**КОРОТКОЕ ЗАДАНИЕ 1:**
Ответьте по исходному тексту ниже на три вопроса, каждый на отдельной строке:
(а) Какой круг проблем охватил взгляд Д.Гильберта?
(б) Где и в каком году прошел последний из упомянутых Международных математических конгрессов?
(в) Кто в 30-е годы поручил провести исследование в области перспективных технологий?
**КОРОТКОЕ ЗАДАНИЕ 2:** Назовите все изобретения, появление которых, по исходному тексту, не было предсказано в исследовании перспективных технологий.

**ИСХОДНЫЙ ТЕКСТ:**
----

Тогда Д.Гильберту удалось сформировать достаточно общий взгляд на настоящее – круг не решенных к концу ХIХ века математических проблем. К их списку можно было что-то добавить или что-то вычеркнуть, но это «что-то» не нарушало целостности нарисованной им картины математики на рубеже ХХ века.

В последующие десятилетия, а теперь можно с уверенностью утверждать – на протяжении всего ХХ столетия – никому из математиков так и не удалось повторить опыт Д.Гильберта. На рубеже ХХI века ничего подобного не написано. В лучшем случае синтез касается отдельных областей математики или конкретных математических проблем. Об этом свидетельствуют, например, все Международные математические конгрессы, проходившие после окончания Второй мировой войны, включая последний из них – в Берлине в 1998 году. Ни на одном из них ни один математик не выступил с всесторонним объемлющим обзором картины математики в целом. Возможно, что так теперь и вопрос ставить нельзя в силу безбрежности теоретической математики, изощренной сложности ее аппарата и великой пестроты приложений математики. Но причина может быть сокрыта и в чем-то другом… Например, не следует сбрасывать со счетов ограниченную способность фундаментальной науки к прогнозированию.

В одном из докладов Римского клуба, где рассматривались проблемы долгосрочного прогнозирования, приводится следующий факт. В 30-е годы президент США Ф.Рузвельт поручил провести обширное исследование в области перспективных технологий. Результаты опубликованной работы ошеломили всех. Но, как оказалось в дальнейшем, не было предсказано ни появление телевидения, ни пластмасс, ни реактивных самолетов, ни искусственных органов для трансплантации, ни лазеров, ни даже шариковых ручек!

----

**ДОСТУПНЫЕ ДАННЫЕ:**

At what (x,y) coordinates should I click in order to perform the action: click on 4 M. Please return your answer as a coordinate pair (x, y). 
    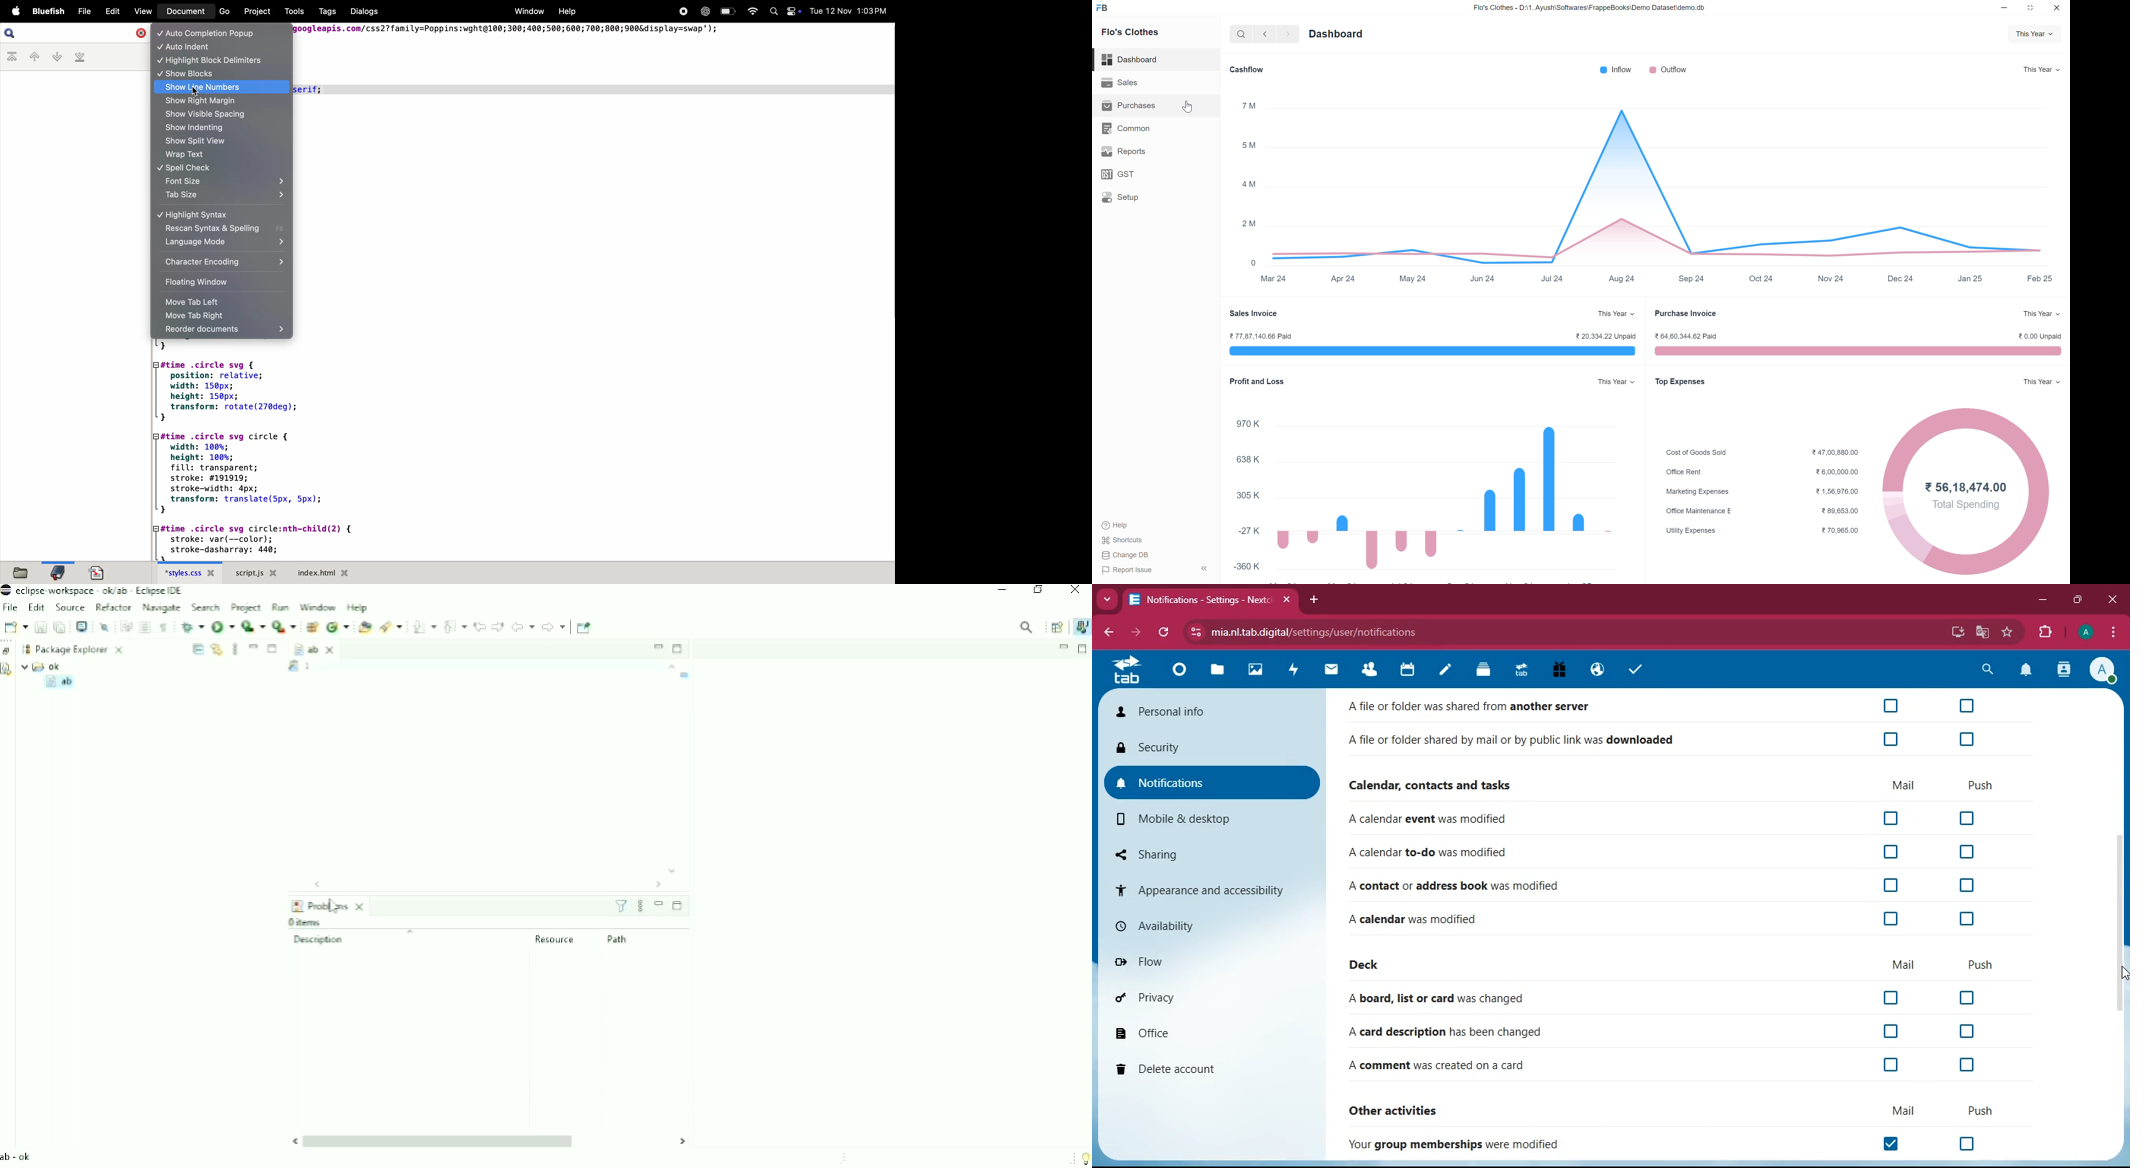
    Looking at the image, I should click on (1251, 185).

----

**ОТВЕТ 1:**
(а) Круг не решенных к концу XIX века математических проблем.
(б) В Берлине, в 1998 году.
(в) Президент США Ф.Рузвельт.

**ОТВЕТ 2:** Телевидение, пластмассы, реактивные самолеты, искусственные органы для трансплантации, лазеры, шариковые ручки.